In the vast, sunbaked expanse of Central Asia, where wheat fields fringe the edges of shifting deserts and herders guide flocks across ancient steppe, a quiet atmospheric shift may be altering the region’s climate future. New research led by Dr. Jie Jiang of the Institute of Atmospheric Physics (IAP) at the Chinese Academy of Sciences reveals that the Eurasian Subtropical Westerly Jet (ESWJ)—a high-altitude river of wind—could soften the blow of climate-driven drying across Asian drylands, from Kazakhstan to Inner Mongolia. This finding challenges the long-held assumption that warming will inevitably deepen aridity in these vulnerable regions.
Mid-latitude Asian drylands, covering over 11 million square kilometers, support millions of people and host ecosystems finely balanced on limited water. The “dry-get-drier” paradigm has long predicted worsening droughts here as global temperatures rise. But atmospheric circulation, not just temperature, shapes regional climate. The new study, published in Science Advances on May 27, 2026, shows that the ESWJ is projected to strengthen and shift southward during summer months over the 21st century—changes that could bring more moisture into Central Asia just when it’s needed most.

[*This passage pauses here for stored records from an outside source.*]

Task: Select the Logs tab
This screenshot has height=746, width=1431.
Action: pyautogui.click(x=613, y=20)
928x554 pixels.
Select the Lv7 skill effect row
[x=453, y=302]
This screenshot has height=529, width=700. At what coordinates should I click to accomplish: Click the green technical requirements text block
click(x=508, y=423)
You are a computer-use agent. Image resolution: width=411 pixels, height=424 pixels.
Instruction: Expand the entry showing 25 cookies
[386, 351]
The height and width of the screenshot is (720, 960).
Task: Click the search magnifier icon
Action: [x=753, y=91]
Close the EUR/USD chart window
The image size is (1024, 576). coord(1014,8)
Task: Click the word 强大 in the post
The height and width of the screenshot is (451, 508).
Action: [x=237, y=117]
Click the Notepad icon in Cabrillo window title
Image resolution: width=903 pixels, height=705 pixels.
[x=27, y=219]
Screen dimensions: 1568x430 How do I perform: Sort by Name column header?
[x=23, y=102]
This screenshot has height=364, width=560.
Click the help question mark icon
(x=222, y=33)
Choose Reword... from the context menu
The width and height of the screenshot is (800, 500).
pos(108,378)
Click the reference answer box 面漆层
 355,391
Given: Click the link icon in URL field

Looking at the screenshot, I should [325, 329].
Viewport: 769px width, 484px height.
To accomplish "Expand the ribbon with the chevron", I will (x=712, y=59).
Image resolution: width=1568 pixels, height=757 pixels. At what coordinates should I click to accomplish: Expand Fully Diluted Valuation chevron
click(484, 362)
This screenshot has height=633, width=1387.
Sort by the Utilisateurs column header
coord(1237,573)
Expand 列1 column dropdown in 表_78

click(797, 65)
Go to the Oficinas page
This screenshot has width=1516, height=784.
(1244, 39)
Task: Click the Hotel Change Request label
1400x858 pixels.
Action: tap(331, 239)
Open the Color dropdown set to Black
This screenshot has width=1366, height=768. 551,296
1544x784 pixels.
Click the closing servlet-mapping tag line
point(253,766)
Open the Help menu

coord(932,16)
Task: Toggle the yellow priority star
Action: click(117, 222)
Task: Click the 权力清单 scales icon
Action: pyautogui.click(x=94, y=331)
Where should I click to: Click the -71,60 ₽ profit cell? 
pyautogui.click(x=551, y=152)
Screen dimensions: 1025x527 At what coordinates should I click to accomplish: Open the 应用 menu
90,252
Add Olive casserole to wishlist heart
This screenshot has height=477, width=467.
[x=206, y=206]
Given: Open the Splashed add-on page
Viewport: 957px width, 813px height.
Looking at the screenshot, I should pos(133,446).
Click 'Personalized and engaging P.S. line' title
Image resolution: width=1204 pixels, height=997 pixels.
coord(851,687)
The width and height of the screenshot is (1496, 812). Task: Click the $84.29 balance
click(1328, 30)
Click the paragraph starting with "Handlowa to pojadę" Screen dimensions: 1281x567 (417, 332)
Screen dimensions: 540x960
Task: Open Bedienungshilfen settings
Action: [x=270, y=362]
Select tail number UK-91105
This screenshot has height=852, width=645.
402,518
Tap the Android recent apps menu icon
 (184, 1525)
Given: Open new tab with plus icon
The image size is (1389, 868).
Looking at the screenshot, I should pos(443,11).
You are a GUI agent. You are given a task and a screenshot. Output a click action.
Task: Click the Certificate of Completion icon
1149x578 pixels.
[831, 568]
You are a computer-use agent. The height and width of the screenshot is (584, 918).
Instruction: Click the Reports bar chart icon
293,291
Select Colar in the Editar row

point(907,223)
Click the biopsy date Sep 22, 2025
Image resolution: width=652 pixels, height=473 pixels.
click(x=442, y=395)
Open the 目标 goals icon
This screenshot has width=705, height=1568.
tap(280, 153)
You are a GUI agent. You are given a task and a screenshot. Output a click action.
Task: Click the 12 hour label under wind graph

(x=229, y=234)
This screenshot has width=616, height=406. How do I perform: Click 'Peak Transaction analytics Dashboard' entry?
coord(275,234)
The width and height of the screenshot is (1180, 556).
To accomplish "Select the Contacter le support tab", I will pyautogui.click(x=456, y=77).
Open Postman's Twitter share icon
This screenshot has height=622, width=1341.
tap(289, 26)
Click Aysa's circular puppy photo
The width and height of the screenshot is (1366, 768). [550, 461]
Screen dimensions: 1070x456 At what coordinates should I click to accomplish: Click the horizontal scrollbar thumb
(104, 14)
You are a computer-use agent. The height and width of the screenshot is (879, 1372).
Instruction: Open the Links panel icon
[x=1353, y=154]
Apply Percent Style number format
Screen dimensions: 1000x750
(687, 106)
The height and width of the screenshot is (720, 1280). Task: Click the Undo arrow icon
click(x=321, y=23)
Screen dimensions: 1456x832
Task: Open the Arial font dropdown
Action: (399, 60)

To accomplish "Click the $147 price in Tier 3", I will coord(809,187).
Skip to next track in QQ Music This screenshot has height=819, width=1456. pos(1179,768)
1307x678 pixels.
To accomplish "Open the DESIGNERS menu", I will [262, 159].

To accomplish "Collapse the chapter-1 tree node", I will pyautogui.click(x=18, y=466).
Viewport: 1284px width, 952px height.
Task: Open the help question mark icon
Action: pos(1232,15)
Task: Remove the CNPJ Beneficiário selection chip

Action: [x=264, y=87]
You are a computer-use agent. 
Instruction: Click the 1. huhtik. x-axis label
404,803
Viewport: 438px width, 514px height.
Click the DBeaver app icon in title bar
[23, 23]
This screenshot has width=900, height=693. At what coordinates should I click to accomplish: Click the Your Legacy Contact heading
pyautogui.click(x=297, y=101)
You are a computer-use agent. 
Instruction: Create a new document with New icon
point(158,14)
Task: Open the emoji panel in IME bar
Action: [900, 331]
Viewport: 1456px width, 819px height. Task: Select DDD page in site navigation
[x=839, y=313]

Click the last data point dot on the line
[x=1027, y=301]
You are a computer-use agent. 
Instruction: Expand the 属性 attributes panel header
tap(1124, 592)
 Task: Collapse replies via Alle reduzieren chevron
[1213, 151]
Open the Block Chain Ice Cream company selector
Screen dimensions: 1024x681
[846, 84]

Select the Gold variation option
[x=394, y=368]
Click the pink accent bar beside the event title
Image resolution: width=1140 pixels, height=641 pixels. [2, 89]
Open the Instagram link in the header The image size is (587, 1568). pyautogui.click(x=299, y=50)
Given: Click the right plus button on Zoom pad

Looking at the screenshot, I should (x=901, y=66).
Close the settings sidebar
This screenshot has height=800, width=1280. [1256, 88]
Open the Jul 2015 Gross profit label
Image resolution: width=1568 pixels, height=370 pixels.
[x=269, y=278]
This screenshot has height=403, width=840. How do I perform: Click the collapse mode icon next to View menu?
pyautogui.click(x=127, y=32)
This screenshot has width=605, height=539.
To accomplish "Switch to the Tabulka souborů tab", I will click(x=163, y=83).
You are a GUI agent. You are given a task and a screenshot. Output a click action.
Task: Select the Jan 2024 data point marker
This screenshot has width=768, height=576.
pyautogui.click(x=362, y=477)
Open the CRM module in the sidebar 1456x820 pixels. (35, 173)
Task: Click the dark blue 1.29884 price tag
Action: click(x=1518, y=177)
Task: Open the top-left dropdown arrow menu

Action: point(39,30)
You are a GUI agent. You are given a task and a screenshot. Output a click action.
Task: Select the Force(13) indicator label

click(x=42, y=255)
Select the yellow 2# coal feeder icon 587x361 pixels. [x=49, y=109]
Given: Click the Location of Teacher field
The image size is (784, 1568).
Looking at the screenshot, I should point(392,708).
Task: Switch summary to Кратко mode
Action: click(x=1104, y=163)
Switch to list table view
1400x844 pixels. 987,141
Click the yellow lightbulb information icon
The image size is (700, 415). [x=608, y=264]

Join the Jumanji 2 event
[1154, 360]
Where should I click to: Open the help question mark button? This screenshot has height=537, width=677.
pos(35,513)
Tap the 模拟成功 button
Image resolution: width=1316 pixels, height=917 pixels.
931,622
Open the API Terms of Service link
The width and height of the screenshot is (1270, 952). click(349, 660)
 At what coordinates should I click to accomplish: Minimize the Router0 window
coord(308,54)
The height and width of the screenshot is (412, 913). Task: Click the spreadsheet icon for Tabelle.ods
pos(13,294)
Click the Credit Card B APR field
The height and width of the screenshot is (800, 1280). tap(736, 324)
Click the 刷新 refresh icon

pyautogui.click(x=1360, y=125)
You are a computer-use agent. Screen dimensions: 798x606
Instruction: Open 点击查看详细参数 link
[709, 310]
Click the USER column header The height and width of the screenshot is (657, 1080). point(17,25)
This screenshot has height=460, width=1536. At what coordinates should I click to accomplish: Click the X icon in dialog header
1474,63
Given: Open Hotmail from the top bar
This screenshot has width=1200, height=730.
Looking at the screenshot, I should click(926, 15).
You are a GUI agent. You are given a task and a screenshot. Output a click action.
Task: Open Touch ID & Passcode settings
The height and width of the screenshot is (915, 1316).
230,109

Analyzing data from 40 climate models in the Coupled Model Intercomparison Project Phase 6 (CMIP6), the team found that rising greenhouse gases and declining aerosol pollution are jointly driving the jet stream’s intensification, while greenhouse gases alone are responsible for its southward migration. A stronger jet enhances moisture transport into northern Central Asia, while the southward shift redirects humid airflows into the south. Together, these dynamic changes help counteract the drying effects of warming, leading to surprisingly stable water availability across much of the region in future climate projections.
Even more striking is the reversal of a decades-long trend. Since the 1970s, uneven aerosol emissions across Eurasia—particularly sulfur pollutants from industrial activity—had weakened the summer ESWJ, contributing to drying in northern Central Asia. But clean air policies are now reducing those emissions, and the data suggest a turning point: around 2010, the jet began shifting from weakening to strengthening. This recovery, driven by human choices to prioritize air quality, is now shaping climate resilience in unexpected ways.
"Aerosol reductions associated with cleaner air policies may also have important climate impacts beyond warming," says Dr. Jie Jiang, lead author of the study. As nations continue to phase out pollutants, the atmospheric circulation response could become a quiet ally in safeguarding water security. While challenges remain, this research offers a rare insight: human actions that once disrupted climate patterns may now be helping to stabilize them.